Usaha-usaha sosial dan usaha-usaha lain yang sudah memiliki pengurus dan
mempekerjakan orang lain dengan membayar upah atau imbalan dalam bentuk lain.
16. Undang-Undang Republik Indonesia No.19 Tahun 2003 pasal 1 Tentang Badan Usaha
Milik Negara (BUMN)
Perusahaan ialah sebuah perusahaan umum yang selanjutnya disebut dengan Perum
yaitu BUMN yang seluruh modalnya dimiliki suatu negara dan tidak terbagi atas
saham, yang bertujuan untuk dapat memanfaatkan umum berupa penyediaan
sebuah barang atau jasa yang bermutu tinggi dan sekaligus mengejar keuntungan
berdasarkan prinsip pengelolaan perusahaan.
17. Prof. J. C. Rieltveldt
Perusahaan merupakan suatu kerjasamanya antara faktor-faktor produksi secara
teratur yang tujuannya produksi.
18. K. J. Groeneveld
Perusahaan ialah sebuah organisasi berproduksi yang bersifat khusus atau berwujud
spesialisasi.
19. Dr.
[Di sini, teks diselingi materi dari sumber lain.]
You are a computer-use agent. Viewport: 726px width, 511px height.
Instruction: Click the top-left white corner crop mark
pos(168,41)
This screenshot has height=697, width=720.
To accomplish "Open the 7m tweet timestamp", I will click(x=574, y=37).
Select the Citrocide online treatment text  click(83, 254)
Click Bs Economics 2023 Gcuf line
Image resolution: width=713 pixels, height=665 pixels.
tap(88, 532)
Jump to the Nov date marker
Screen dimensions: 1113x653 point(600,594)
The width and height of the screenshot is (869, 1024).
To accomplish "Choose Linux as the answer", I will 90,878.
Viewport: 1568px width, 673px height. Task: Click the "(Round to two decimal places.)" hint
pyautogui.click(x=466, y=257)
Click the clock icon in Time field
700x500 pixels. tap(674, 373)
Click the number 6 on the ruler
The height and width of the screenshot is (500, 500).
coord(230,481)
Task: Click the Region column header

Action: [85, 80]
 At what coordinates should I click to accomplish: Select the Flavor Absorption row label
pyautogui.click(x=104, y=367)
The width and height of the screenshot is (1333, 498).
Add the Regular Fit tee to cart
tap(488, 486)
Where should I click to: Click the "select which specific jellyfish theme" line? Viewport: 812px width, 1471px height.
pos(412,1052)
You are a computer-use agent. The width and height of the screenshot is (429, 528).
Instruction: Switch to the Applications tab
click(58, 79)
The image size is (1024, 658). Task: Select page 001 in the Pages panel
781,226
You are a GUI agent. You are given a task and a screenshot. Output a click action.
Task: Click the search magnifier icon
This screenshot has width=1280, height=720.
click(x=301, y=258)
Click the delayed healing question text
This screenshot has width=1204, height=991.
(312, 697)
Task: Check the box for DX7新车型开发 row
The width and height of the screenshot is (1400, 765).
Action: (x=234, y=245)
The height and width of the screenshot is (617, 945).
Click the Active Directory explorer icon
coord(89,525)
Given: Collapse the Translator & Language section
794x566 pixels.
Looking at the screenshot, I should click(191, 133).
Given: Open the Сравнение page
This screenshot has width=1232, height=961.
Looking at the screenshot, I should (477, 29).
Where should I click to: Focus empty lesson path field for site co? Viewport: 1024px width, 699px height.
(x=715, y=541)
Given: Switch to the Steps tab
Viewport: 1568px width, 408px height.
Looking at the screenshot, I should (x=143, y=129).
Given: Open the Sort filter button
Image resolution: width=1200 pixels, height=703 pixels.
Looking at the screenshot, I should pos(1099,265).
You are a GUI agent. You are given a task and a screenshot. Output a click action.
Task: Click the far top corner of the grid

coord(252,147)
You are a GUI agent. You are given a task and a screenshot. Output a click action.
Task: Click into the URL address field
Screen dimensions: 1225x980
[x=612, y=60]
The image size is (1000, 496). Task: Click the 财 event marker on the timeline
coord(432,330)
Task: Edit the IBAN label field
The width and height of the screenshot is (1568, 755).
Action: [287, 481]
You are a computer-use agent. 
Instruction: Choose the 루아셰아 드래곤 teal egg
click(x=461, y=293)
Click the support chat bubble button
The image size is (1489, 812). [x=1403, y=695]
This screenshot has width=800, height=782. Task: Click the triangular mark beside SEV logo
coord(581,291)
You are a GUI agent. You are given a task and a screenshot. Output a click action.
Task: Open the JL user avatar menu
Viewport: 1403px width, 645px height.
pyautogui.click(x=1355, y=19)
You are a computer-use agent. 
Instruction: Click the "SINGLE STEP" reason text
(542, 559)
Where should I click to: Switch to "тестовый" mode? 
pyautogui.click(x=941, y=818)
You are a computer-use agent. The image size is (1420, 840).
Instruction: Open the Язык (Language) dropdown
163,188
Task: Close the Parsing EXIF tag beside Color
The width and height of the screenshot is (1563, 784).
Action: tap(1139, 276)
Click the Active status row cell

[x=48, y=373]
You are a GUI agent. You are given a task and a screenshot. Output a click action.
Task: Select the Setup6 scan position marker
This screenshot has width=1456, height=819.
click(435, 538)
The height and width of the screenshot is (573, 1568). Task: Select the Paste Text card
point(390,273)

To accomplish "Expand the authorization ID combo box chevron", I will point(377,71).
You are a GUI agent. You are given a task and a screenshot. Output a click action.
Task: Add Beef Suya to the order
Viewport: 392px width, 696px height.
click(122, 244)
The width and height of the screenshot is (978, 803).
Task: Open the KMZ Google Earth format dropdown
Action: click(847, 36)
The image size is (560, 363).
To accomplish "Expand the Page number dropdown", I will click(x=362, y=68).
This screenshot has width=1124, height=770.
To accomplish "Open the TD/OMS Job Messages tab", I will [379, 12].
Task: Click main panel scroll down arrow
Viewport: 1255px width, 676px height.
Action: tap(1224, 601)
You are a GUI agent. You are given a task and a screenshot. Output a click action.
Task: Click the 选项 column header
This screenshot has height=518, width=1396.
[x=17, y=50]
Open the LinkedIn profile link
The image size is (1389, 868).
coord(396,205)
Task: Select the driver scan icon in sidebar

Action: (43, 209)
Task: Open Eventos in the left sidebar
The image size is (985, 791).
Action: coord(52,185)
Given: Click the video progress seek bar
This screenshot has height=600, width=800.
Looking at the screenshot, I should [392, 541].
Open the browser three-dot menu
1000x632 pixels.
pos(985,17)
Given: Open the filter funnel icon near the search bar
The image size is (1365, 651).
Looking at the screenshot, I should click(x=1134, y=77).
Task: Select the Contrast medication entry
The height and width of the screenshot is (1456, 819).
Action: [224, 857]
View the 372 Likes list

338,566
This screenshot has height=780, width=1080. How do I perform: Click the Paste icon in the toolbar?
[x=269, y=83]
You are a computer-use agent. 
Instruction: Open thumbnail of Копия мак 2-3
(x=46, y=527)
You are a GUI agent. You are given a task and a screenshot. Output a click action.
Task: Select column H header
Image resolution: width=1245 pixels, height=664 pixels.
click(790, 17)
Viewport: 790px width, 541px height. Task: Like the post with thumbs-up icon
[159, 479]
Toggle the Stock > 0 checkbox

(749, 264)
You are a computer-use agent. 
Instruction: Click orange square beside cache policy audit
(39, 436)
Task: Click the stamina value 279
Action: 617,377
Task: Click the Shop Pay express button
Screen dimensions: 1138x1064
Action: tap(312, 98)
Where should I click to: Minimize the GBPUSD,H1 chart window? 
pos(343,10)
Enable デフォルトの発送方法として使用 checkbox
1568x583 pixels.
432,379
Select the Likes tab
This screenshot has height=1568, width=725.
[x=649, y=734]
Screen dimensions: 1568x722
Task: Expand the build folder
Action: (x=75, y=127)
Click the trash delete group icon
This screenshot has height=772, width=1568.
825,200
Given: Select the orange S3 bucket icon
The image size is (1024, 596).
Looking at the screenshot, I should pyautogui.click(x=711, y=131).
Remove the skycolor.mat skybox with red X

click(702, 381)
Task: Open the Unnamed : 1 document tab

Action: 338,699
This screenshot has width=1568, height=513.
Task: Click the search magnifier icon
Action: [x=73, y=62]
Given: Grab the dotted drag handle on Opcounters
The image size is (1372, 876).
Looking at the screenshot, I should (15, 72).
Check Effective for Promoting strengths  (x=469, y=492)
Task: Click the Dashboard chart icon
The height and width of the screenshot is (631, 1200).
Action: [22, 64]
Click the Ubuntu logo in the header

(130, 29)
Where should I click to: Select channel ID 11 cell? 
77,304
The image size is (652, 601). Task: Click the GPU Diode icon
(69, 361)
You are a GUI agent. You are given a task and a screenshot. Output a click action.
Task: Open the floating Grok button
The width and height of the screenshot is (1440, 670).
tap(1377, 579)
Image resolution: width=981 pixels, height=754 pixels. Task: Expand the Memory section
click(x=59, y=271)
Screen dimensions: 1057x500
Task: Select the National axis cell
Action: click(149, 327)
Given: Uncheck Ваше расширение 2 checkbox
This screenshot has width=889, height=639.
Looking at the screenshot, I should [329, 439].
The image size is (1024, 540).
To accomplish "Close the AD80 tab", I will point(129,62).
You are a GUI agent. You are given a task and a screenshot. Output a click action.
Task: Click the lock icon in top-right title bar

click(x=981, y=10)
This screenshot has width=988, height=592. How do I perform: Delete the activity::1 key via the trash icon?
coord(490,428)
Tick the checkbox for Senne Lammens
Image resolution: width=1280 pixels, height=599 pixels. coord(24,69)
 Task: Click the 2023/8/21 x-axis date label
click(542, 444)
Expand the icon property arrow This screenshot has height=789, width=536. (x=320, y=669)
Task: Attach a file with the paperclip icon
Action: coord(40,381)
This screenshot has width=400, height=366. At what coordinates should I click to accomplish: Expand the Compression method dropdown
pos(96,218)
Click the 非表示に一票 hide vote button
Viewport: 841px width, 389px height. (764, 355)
D. Van Der Meer
Perusahaan yakni satu kesatuan teknis dan tempat di dalam proses sirkulasi dan
produksi.
Unsur – Unsur Perusahaan
1. Badan Usaha
Setiap perusahaan yang memiliki bentuk tertentu, apakah berbadan hukum atau
bukan badan hukum.
Contohnya yaitu : Usaha dagang, CV, PT, Koperasi, dan lain-lain.
2. Kegiatan di Bidang Ekonomi
Meliputi bidang perindustrian, perdagangan, jasa, dan juga pembiayaan.
3. Terus-menerus
Artinya, suatu kegiatan usaha yang dilakukan perusahaan sebagai mata pencaharian,
dilakukan secara terus menerus dan juga bukan kegiatan insidentil.
4. Bersifat Tetap
Kegiatan usaha yang dapat dilakukan tidak berubah dalam waktu singkat, namun
dapat berubah dalam waktu panjang.
5. Diketahui Publik
Artinya, usaha yang akan dijalankan diketahui dan ditujukan untuk publik secara
umum, diakui dan dibenarkan oleh undang-undang Republik Indonesia.
6. Mendapatkan Laba
Tujuan dari usaha tersebut adalah untuk mendapatkan suatu keuntungan dari setiap
kegiatan usaha.
7. Pembukuan
Sebuah perusahaan harus juga melakukan pencatatan tentang hak dan kewajiban
yang berhubungan dengan aktivitas usaha.